I had a couple of errands to run in the Gambia and decided to combine them with an airport pickup – the very lovely Glyn and Sharon from Cornwall who will be with us for the next two weeks (having discovered us via my Guardian article).
By the time I met them, I remembered why I tend to use my friend Omar, a driver with his own 4wd, to do such pick ups.
The trip started okay – I took the back route up to Brikama and popped in to see my mechanic, Amadou Landrover. I could feel the clutch pedal beginning to weaken – the damned rubber again, or so I thought. Monsieur Landrover was very busy but no bother, I’ll go to my other mechanic in Serrekunda. I phoned him and arranged this for the next morning before the 2pm airport arrival – it was a simple job. Famous last words.
I spent the rest of the day renewing my Gambian papers (residency, aliens card, driving license, road tax, road worthiness certificate, all of which require renewal every year) completing some jobs online and met up with a friend in the evening. Some “bumsters” joined in:
“Oh my English friend, we are brothers, blah, blah, blah…”
When I reached my room I realised that my smart phone was missing from my pocket. Damn, bugger and arse. There goes my Gambia SIM, my Senegal SIM and my Guinea Bissau SIM, along with all my numbers (mostly backed up thankfully).
The John Cleese like car moment
So, the next morning, unable to contact the mechanic as I didn’t have his number, I found a rasta dude dancing beside his car as I drank a coffee. He organised a mechanic who turned up half hour later. By now the clutch had failed totally and I was unable to change gear. After a quick look, he showed me a part that was finished (when I asked the name he told me it’s the “down bit”) and explained I should replace it. We phoned the shop and they told us 800 dalasi. So, I gave him the money and bus fare and off he went. It took forever and he returned at 12 noon, smiling.
“Did you bring the part?”
“Where is it?”
“I didn’t bring it it.”
Oh dear, another African conversation. It transpired that when he arrived they decided 800 wasn’t enough and todays price was 1800 dalasi (£30). Well, I was screwed and had guests arriving in 2 hours.
“Can we drive without a clutch?” – we had to go direct to the shop to by the part as time was running out.
“Of course.” The word “no” is not an option.
He started in gear and we spluttered forwards but of course, we were unable to stop and stalled at the traffic light and then at every junction. Rather than go a slightly longer route on quiet roads he took the busy road through the market town of Serrekunda that is usually congested. I suggested pulling over and taking a taxi. The mechanic headed off and so I mooched around, finding a shop selling cheap Chinese copies of phones. I bought one, the mechanic returned, fixed the part and I arrived at the airport as the flight arrived.
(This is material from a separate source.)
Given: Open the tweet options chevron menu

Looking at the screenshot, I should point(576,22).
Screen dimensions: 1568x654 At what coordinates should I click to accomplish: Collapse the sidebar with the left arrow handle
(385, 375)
Crossing the border from Gambia to Senegal, I discovered another African problem. I’d paid for the new years driving license but they’re not issued until February. In the Gambia this is not a problem – at any checkpoint the police will remind you that they must be renewed by March. In Senegal it’s a different matter though. The expiry date on both the residency card and driving license is 31st December and after that they are no longer valid, despite the fact the Gambian government hasn’t issued new ones yet. Catch 22. For a small fee of course, the Gambian authorities will provide a certificate to explain you’ve paid for the renewal. The rather beautiful customs lady at the border asked my details and then for my phone number which I duly gave. She wrote the number in a separate book.
“The number’s for me” she explained. “Will your wife beat me if I call you?”
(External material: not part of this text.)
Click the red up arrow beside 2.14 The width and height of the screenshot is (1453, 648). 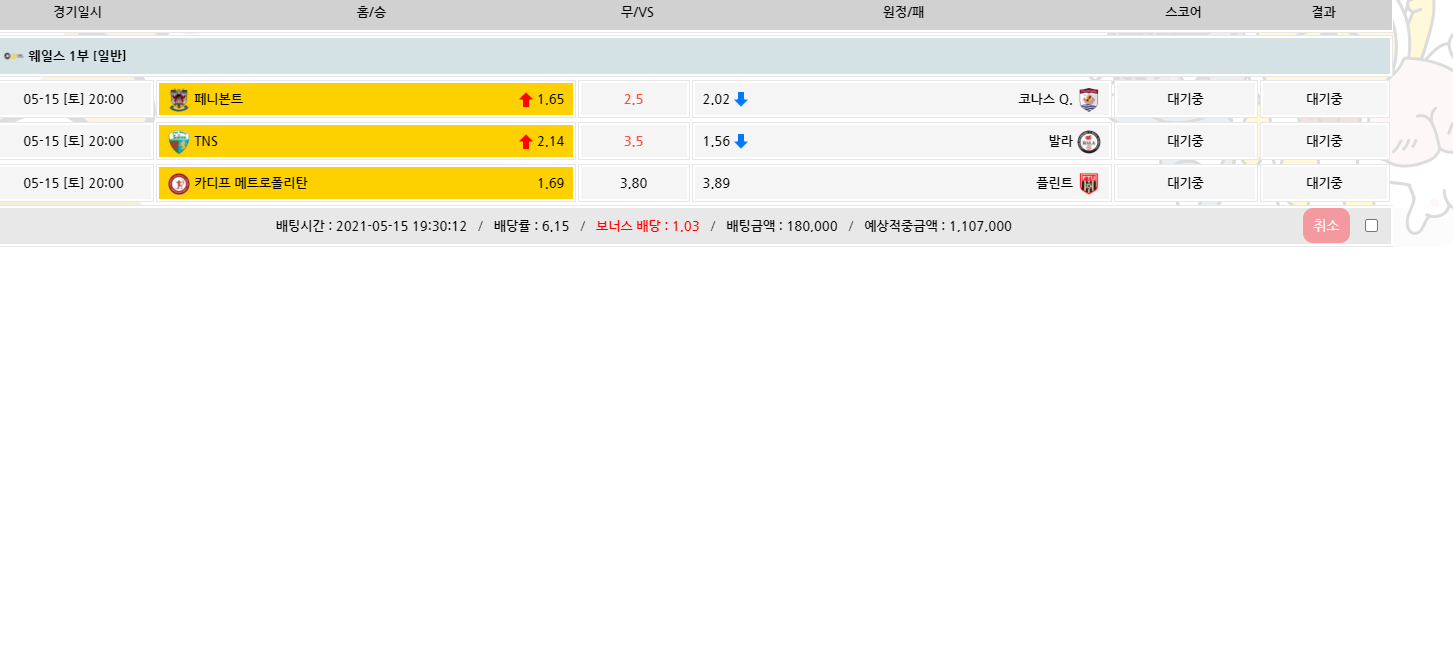coord(526,142)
“Probably not, but she’ll possibly beat me” was my response.
Gotta love Africa!
All photos by Daddy Cool.
PS – Hi Mum & Dad, I promise Kermit will be fine for Thursdays pick up.
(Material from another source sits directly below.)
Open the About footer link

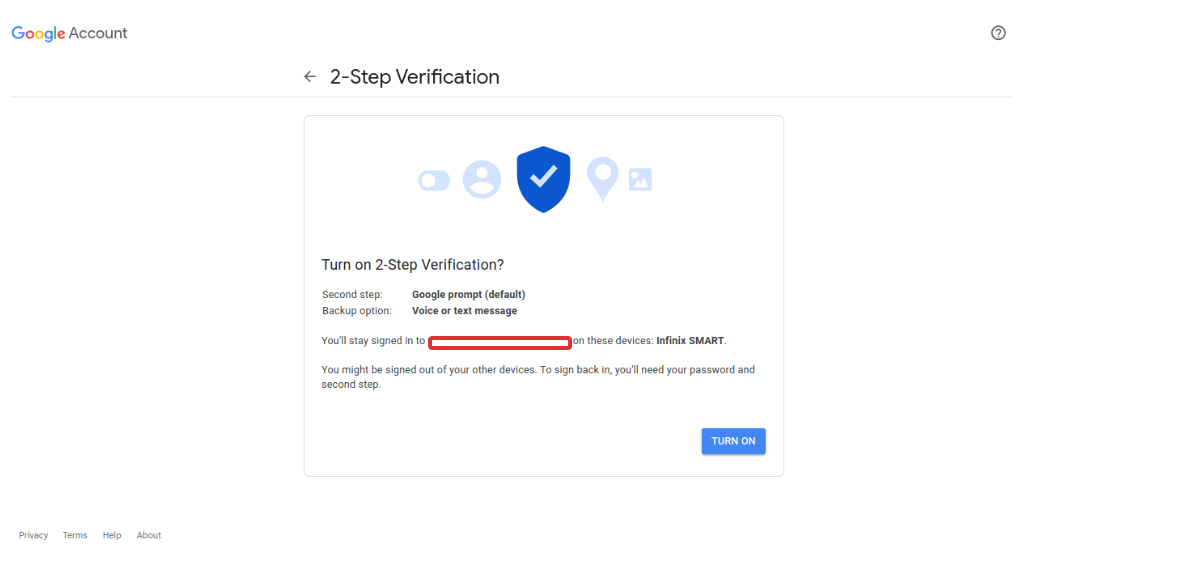click(x=149, y=535)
PPS – Gulliver jumped up on my lap, cracking the new phones screen (it was in my pocket) and rendering it useless about 6 hours after purchase – if anyone has a decent phone they’re not using that they want to donate to a worthy African cause (me), please contact.
PPPS – anyone trying to call me or email…this is why I’m not responding immediately.
PPPPS – On Sunday I drove to Kafountine to try and post this blog. After a 30 minute panic where I couldn’t find my keys (I’d hidden them somewhere for safe keeping), I went. When I arrived, the internet wasn’t working so I decided to try a different cafe, got back into Kermit, turned the key…nothing, dead as a Dodo.
This is Africa and there’s always a problem but this Africa and there’s always a solution – I was next to a mechanics workshop. He took a look, checked and explained the problem in French. A new something or other was brought over (it looked expensive, but wasn’t), popped in and before I could say “I really must learn some basic mechanics” I was off again. I stopped at another internet cafe which was working. Fan-dazzy-dobey.
Then two minutes later there was a power cut so I went home to sulk.